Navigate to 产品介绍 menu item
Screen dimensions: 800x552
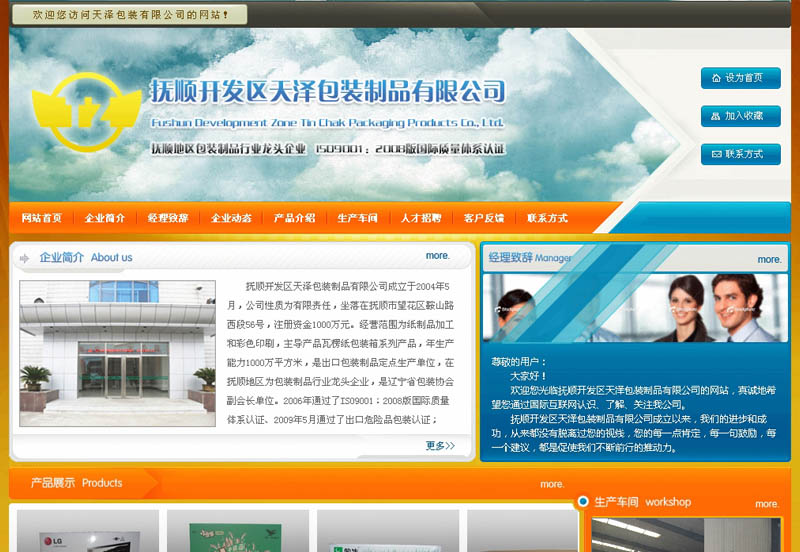point(294,218)
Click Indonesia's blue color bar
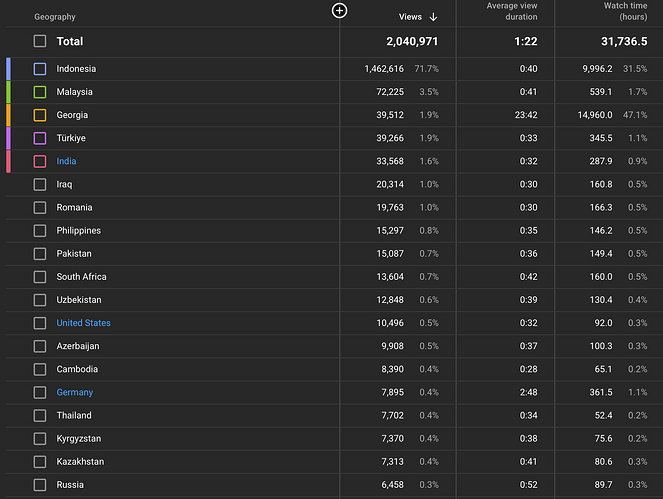Screen dimensions: 663x499 click(8, 69)
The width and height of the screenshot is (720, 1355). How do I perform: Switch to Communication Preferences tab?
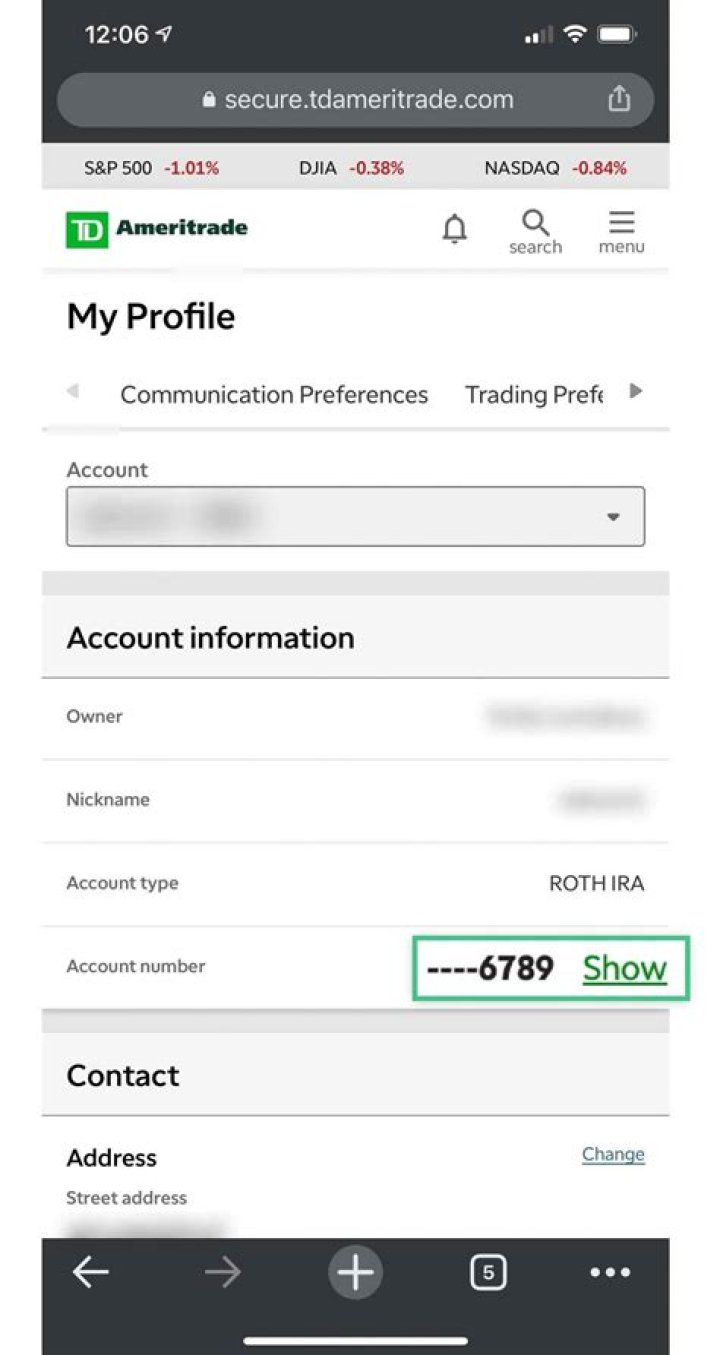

Challenge: Copy out every line of the data above word for word, leaving out the pictures.

Correct output:
Navigate to 产品介绍 menu item
Screen dimensions: 800x552
point(294,218)
Click Indonesia's blue color bar
Screen dimensions: 663x499 click(8, 69)
The width and height of the screenshot is (720, 1355). How do I perform: Switch to Communication Preferences tab?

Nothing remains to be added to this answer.